Intel produces prototypes 45nm processor

Intel Corporation revealed that it is using two dramatically new materials to build the insulating walls and switching gates of its 45 nanometer (nm) transistors. Hundreds of millions of these microscopic transistors - or switches - will be inside the next generation Intel Core 2 Duo, Intel Core 2 Quad and Xeon families of multi-core processors. The company also said it has five early-version products up and running -- the first of fifteen 45nm processor products planned from Intel.

Intel believes it has extended its lead of more than a year over the rest of the semiconductor industry with the first working 45nm processors of its next-generation 45nm family of products - codenamed "Penryn." The early versions, which will be targeted at five different computer market segments, are running Windows* Vista*, Mac OS X*, Windows* XP and Linux operating systems, as well as various applications. The company remains on track for 45nm production in the second half of this year.

Intel is the first to implement a combination of new materials that drastically reduces transistor leakage and increases performance in its 45nm process technology. The company will use a new material with a property called high-k, for the transistor gate dielectric, and a new combination of metal materials for the transistor gate electrode.

As the number of transistors on a chip roughly doubles every two years in accordance with Moore's Law, Intel is able to innovate and integrate, adding more features and computing processing cores, increasing performance, and decreasing manufacturing costs and cost per transistor. To maintain this pace of innovation, transistors must continue to shrink to ever-smaller sizes. However, using current materials, the ability to shrink transistors is reaching fundamental limits because of increased power and heat issues that develop as feature sizes reach atomic levels. As a result, implementing new materials is imperative to the future of Moore's Law and the economics of the information age.

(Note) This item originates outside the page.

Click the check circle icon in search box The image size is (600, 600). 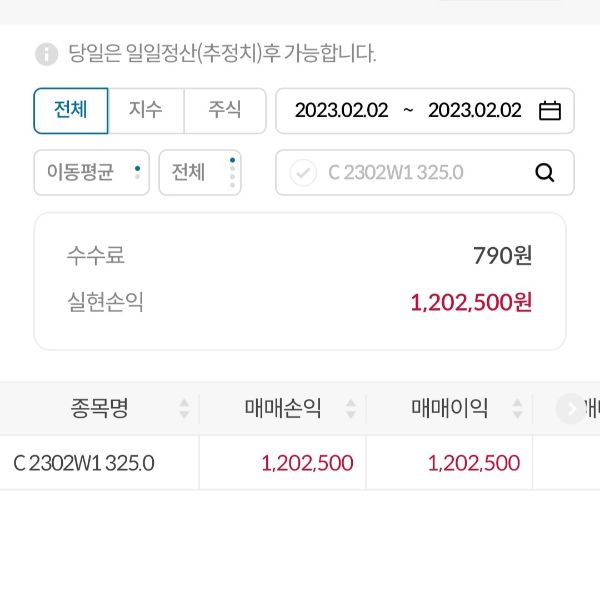click(303, 173)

Silicon dioxide has been used to make the transistor gate dielectric for more than 40 years because of its manufacturability and ability to deliver continued transistor performance improvements as it has been made ever thinner. Intel has successfully shrunk the silicon dioxide gate dielectric to as little as 1.2nm thick - equal to five atomic layers - on our previous 65nm process technology, but the continued shrinking has led to increased current leakage through the gate dielectric, resulting in wasted electric current and unnecessary heat.

Transistor gate leakage associated with the ever-thinning silicon dioxide gate dielectric is recognized by the industry as one of the most formidable technical challenges facing Moore's Law. To solve this critical issue, Intel replaced the silicon dioxide with a thicker hafnium-based high-k material in the gate dielectric, reducing leakage by more than 10 times compared to the silicon dioxide used for more than four decades.

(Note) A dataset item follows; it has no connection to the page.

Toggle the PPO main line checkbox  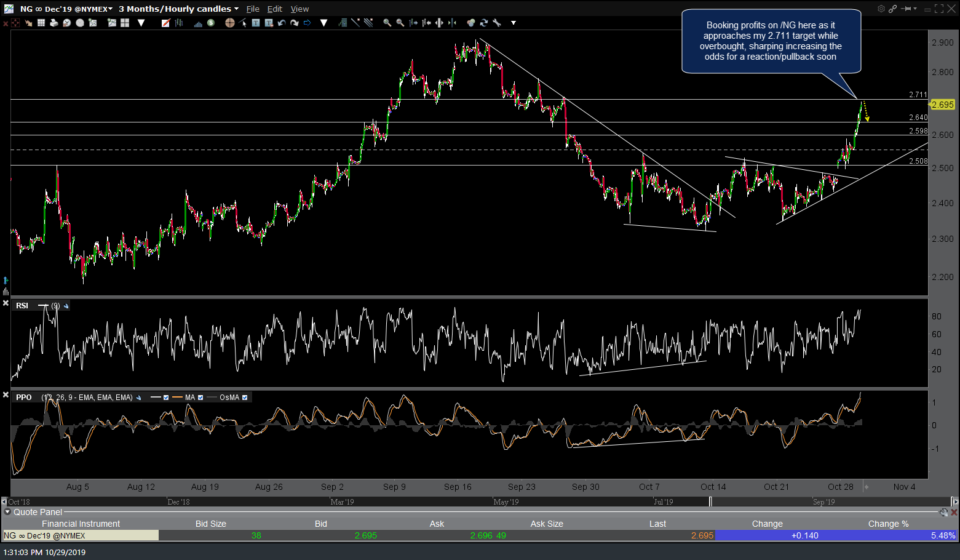point(166,397)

Because the high-k gate dielectric is not compatible with today's silicon gate electrode, the second part of Intel's 45nm transistor material recipe is the development of new metal gate materials. While the specific metals that Intel uses remains secret, the company will use a combination of different metal materials for the transistor gate electrodes.

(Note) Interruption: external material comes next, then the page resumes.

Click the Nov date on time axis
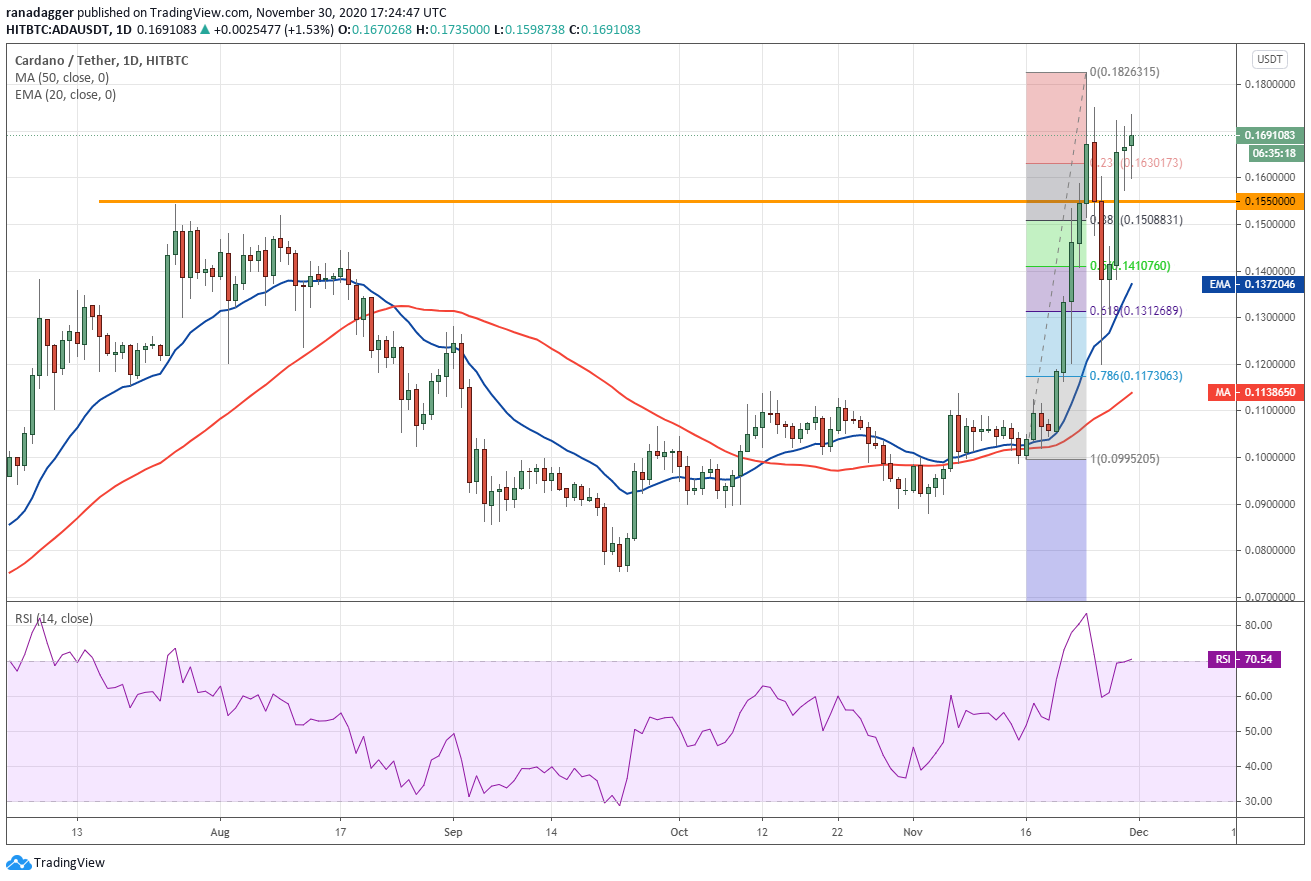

The combination of the high-k gate dielectric with the metal gate for Intel's 45nm process technology provides more than a 20 percent increase in drive current, or higher transistor performance. Conversely it reduces source-drain leakage by more than five times, thus improving the energy efficiency of the transistor.
Intel's 45nm process technology also improves transistor density by approximately two times that of the previous generation, allowing the company to either increase the overall transistor count or to make processors smaller. Because the 45nm transistors are smaller than the previous generation, they take less energy to switch on and off, reducing active switching power by approximately 30 percent. Intel will use copper wires with a low-k dielectric for its 45nm interconnects for increased performance and lower power consumption. It will also use innovative design rules and advanced mask techniques to extend the use of 193nm dry lithography to manufacture its 45nm processors because of the cost advantages and high manufacturability it affords.

The Penryn family of processors is a derivative of the Intel Core microarchitecture and marks the next step in Intel's rapid cadence of delivering a new process technology and new microarchitecture every other year. The combination of Intel's 45nm process technology, high-volume manufacturing capabilities, and leading microarchitecture design enabled the company to already develop its first working 45nm Penryn processors.